■ **WORK TASK**
Report only the number of lines in the following entries where the word "will" occurs.
[Start of Attachment]
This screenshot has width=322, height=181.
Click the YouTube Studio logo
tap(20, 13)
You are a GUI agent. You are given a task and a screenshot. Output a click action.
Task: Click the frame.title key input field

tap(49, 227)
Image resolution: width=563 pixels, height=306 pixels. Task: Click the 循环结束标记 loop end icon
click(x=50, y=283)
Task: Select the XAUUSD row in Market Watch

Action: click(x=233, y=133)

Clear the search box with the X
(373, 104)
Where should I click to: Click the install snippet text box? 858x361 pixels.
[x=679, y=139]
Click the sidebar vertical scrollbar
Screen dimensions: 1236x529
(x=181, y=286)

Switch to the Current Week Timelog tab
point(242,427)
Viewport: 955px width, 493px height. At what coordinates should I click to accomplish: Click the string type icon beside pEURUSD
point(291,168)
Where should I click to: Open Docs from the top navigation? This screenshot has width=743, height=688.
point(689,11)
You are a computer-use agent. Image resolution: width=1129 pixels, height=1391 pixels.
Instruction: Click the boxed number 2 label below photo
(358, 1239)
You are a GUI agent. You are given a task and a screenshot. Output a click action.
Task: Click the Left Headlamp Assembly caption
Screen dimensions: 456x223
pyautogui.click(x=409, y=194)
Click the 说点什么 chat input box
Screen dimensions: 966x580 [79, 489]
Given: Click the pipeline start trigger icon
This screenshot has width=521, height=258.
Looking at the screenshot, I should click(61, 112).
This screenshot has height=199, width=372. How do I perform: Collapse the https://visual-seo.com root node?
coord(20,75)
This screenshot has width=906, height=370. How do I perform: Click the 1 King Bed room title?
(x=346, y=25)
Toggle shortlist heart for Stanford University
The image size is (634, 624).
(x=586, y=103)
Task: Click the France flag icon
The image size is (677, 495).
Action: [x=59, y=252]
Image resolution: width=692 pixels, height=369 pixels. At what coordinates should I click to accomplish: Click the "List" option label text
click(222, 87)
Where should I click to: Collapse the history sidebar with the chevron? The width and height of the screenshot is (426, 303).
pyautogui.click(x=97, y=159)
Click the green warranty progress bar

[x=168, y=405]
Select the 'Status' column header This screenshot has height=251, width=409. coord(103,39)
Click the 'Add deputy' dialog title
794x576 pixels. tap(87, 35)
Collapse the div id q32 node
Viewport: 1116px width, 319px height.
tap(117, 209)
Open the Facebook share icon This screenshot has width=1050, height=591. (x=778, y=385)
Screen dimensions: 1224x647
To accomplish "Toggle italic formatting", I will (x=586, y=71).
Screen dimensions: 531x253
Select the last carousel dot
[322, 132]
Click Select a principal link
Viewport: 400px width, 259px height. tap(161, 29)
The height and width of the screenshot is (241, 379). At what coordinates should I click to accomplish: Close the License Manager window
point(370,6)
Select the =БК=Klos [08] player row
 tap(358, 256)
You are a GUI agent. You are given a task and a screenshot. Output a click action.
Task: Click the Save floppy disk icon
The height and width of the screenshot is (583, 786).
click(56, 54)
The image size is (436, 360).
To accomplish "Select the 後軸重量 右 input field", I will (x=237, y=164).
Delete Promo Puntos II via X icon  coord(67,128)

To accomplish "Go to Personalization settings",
[End of Attachment]
■ **SOLUTION TO THIS PROBLEM**
2